Après 31 ans de métier, j’ai complété jusqu’à ce jours 35 projets d’églises. Dans le domaine civil : des propriétés privées, des restaurants, des cafés et autres. Mon premier projet fut ‘Saydet el Jabal’ à Adma.
Le projet le plus important de ma carrière demeure le musée Sursock que j’avais terminé il y a cinq ans, en 2016 ; et maintenant, après l’explosion du 4 août, rebelote…
En 1998, j’ai restauré également l’église de Antoura qui avait 104 ans d’âge.

Un petit aperçu historique :
La forme artistique du vitrail a atteint sa plénitude au moyen-âge. Les 2/3 du budget des cathédrales étaient consacrés aux vitraux et 1/3 à la structure. Le financement était assuré par les prélats, les nobles, ou les mécènes. Les vitraux transforment la lumière physique en lumière divine, d’où cette incitation au recueillement et à la prière.
Certaines églises ont été restaurées à Beyrouth, après l’explosion ; d’autres pas encore faute de fonds.
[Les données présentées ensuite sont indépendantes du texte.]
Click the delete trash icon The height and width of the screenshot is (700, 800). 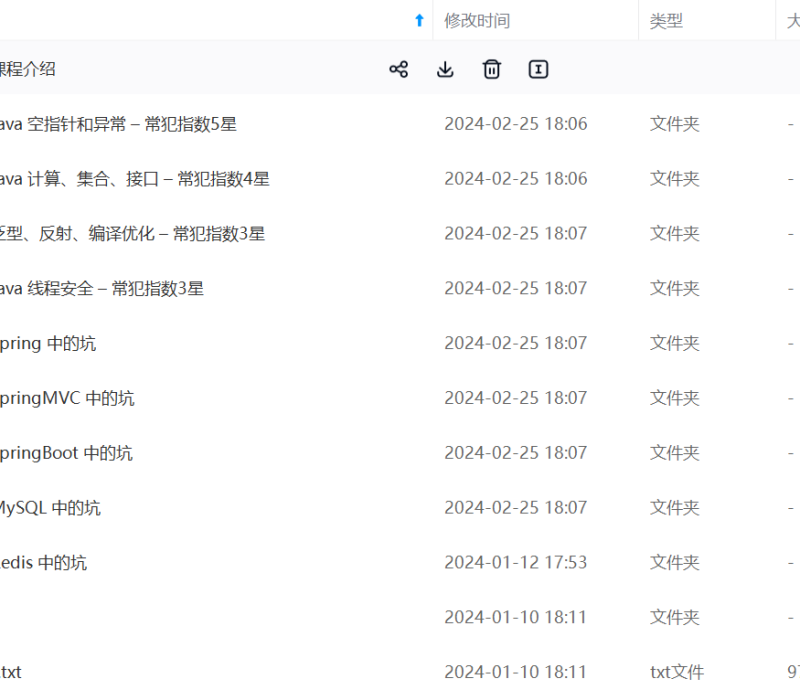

Par exemple, la cathédrale Saint-Louis des Capucins…

La Technique du vitrail est formée de plusieurs étapes :
La conception, la maquette, le tracé, la coloration, le cadre, le calibrage, le soudage, le masticage et la pose.
L’art du vitrail, en tant que thème peut être art déco, classique, moderne ou abstrait.
Dans le cas d’un projet à thème religieux (les églises) il faudra respecter les exigences des différents rites (orthodoxe, latin ou catholique,…).
L’abstrait donne bien entendu un aspect contemporain très apprécié.

Pour le chantier de l’église Saint Elie, j’ai formé une équipe de 5 femmes et 2 hommes pour la restauration des vitraux. Tous les matériaux sont importés de France.

En 1973, des maîtres verriers italiens avaient conçu les vitraux de l’église Wardieh à Hamra ; pour la restauration, après l’explosion du 4 août, il faudra respecter le verre initial utilisé.
Le vitrail a sa valeur tout comme une toile.